### [Source material]
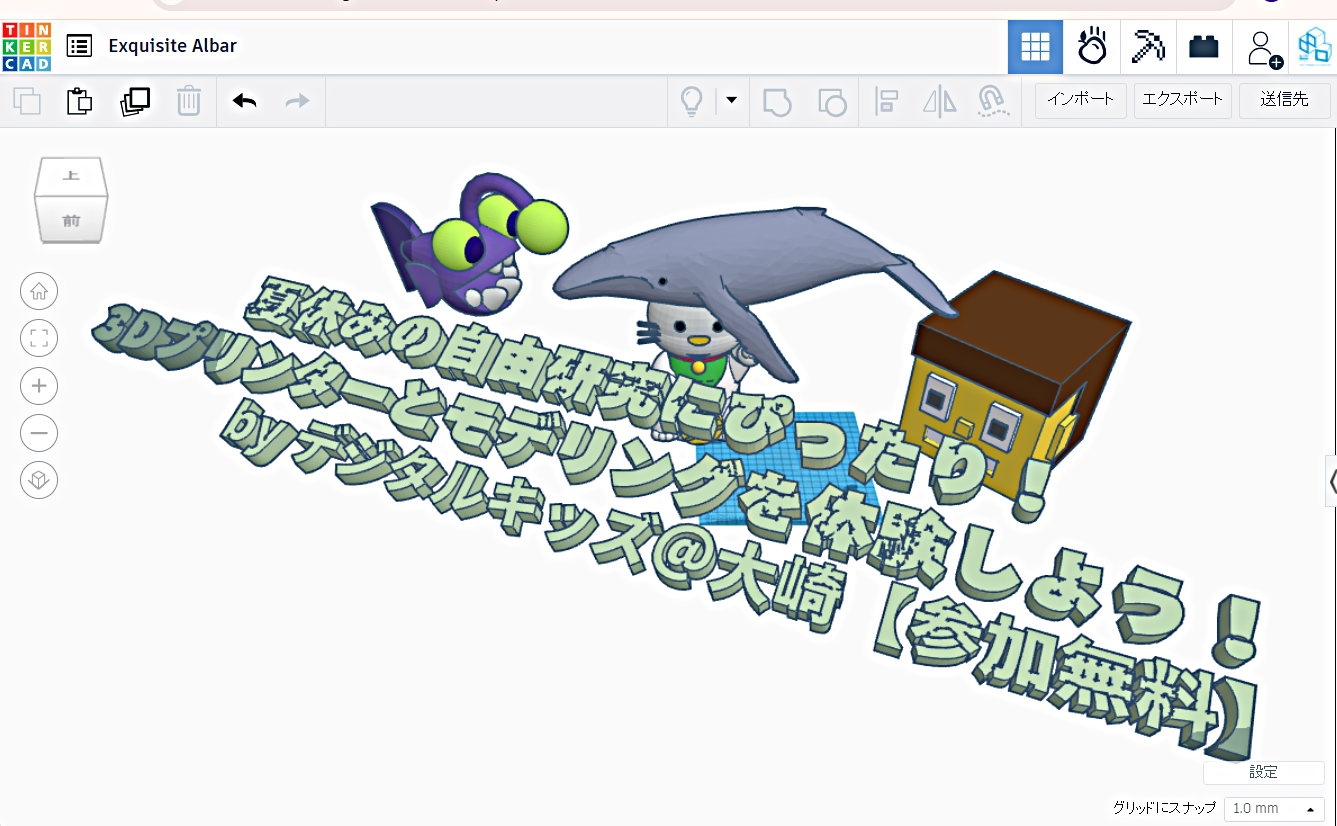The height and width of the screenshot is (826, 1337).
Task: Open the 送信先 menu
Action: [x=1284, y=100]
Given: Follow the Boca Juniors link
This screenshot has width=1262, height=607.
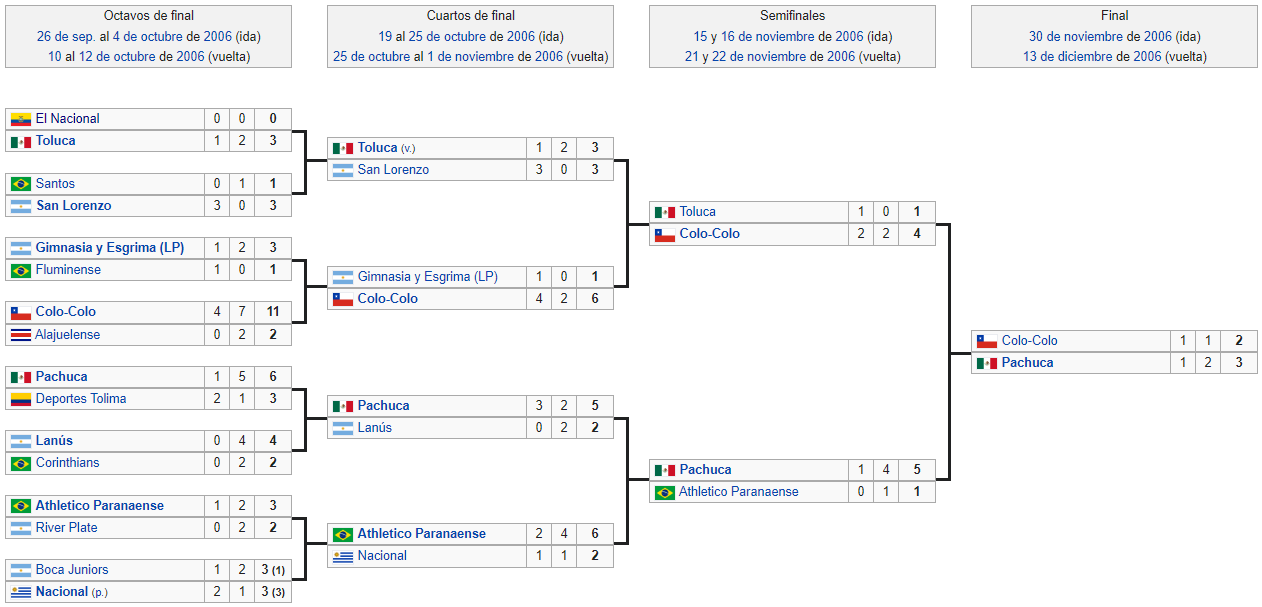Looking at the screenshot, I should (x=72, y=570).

--

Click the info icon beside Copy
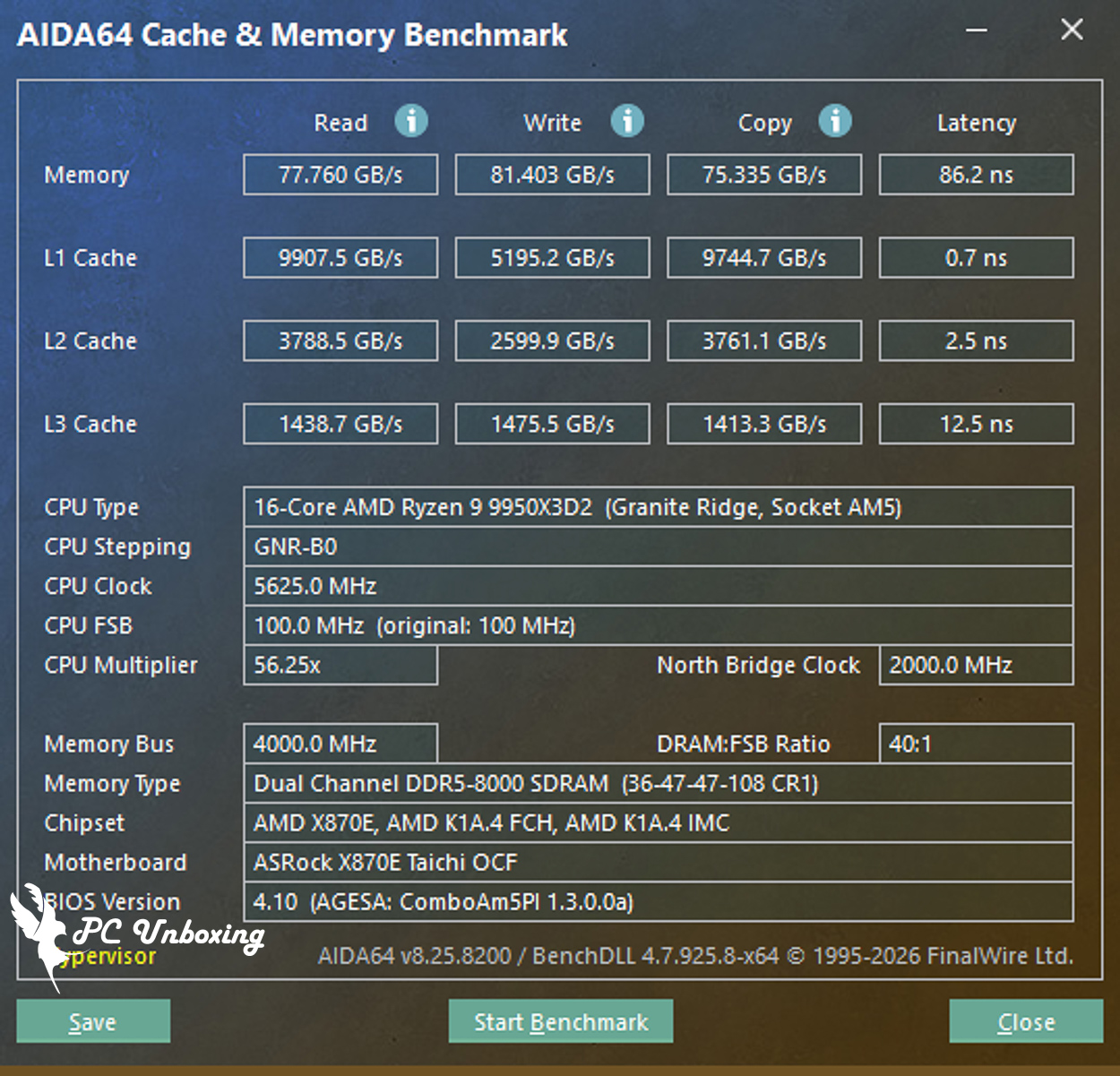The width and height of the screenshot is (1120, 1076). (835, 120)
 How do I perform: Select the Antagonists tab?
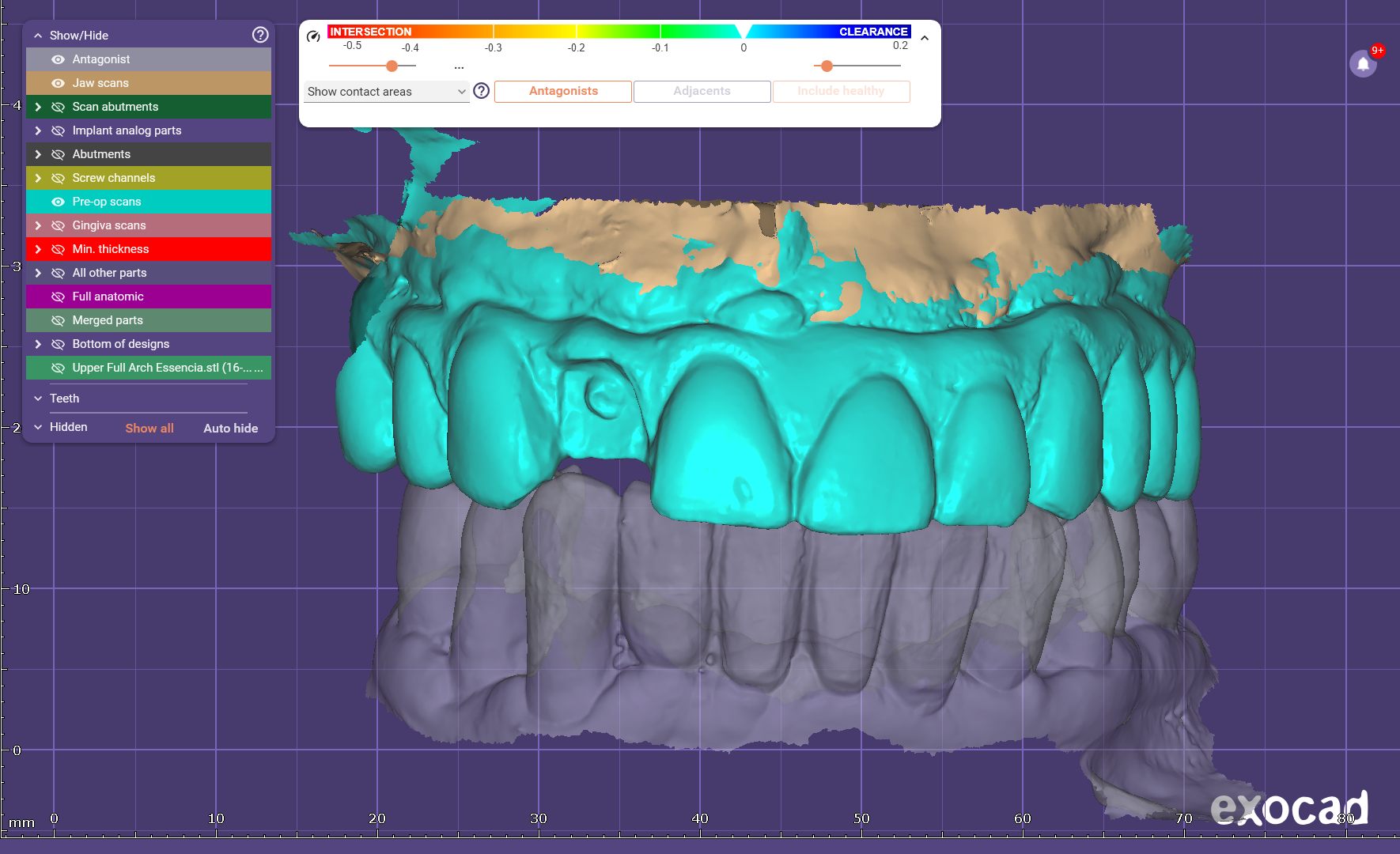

---

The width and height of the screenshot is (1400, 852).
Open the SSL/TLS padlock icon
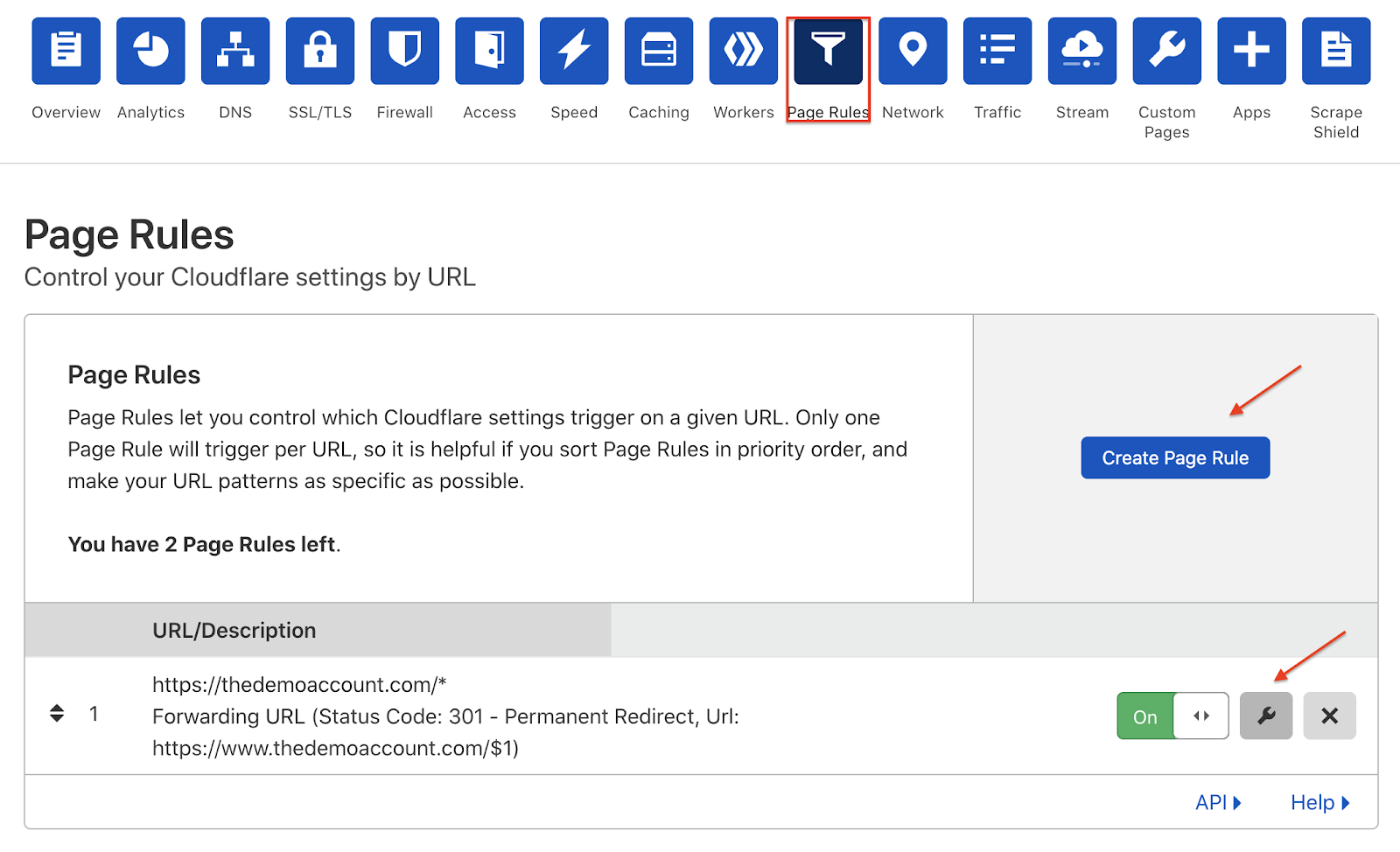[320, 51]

### [Goal of the exercise]
Copy the items exactly, starting at the line that contains "Click the info icon beside Copy" and going up to and including the line that contains "How do I perform: Select", and leave the pictures out of your answer.

### [Exercise response]
Click the info icon beside Copy
The width and height of the screenshot is (1120, 1076). (835, 120)
 How do I perform: Select the Antagonists tab?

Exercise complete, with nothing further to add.